-------- Records for this task --------
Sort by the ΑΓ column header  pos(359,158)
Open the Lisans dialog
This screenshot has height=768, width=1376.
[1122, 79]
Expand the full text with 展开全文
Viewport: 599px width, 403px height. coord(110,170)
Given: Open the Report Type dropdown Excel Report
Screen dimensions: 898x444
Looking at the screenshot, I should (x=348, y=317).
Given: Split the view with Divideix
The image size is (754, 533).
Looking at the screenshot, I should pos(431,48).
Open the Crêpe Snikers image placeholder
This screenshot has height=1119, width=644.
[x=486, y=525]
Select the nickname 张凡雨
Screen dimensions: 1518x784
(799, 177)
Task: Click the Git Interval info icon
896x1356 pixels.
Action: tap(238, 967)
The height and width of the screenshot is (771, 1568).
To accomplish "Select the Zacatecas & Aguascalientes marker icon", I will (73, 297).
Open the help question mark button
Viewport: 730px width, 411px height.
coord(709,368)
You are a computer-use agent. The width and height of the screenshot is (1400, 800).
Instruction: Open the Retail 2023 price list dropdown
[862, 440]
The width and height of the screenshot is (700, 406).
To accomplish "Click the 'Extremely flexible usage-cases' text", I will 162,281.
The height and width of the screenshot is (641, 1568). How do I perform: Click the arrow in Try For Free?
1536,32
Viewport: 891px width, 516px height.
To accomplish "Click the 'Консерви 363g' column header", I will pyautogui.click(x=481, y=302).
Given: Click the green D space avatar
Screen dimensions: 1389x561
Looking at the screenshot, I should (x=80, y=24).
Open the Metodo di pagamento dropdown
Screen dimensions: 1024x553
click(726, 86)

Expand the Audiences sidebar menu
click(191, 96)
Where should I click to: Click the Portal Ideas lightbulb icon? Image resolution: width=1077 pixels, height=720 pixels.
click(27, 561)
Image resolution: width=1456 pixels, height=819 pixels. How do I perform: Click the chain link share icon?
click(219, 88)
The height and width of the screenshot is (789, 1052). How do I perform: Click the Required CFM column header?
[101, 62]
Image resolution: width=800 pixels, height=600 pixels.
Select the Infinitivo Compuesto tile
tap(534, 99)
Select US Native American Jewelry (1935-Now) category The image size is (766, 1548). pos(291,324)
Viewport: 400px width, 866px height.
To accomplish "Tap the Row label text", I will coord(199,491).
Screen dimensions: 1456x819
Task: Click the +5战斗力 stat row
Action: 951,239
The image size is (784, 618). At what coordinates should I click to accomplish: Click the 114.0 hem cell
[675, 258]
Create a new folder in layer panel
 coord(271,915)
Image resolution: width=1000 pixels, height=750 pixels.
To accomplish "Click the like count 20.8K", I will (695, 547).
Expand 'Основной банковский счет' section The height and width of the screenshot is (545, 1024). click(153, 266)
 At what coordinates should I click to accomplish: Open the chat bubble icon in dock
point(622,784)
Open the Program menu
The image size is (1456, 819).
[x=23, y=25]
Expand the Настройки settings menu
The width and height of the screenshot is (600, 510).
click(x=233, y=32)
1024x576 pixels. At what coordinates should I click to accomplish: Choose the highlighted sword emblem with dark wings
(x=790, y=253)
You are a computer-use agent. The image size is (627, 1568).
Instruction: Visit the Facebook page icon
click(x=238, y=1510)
--------
= Required action =
With the first line of the records as the start and the line holding "Given: Open the" as the end, please copy exactly those lines and no others.

= Result below =
Sort by the ΑΓ column header  pos(359,158)
Open the Lisans dialog
This screenshot has height=768, width=1376.
[1122, 79]
Expand the full text with 展开全文
Viewport: 599px width, 403px height. coord(110,170)
Given: Open the Report Type dropdown Excel Report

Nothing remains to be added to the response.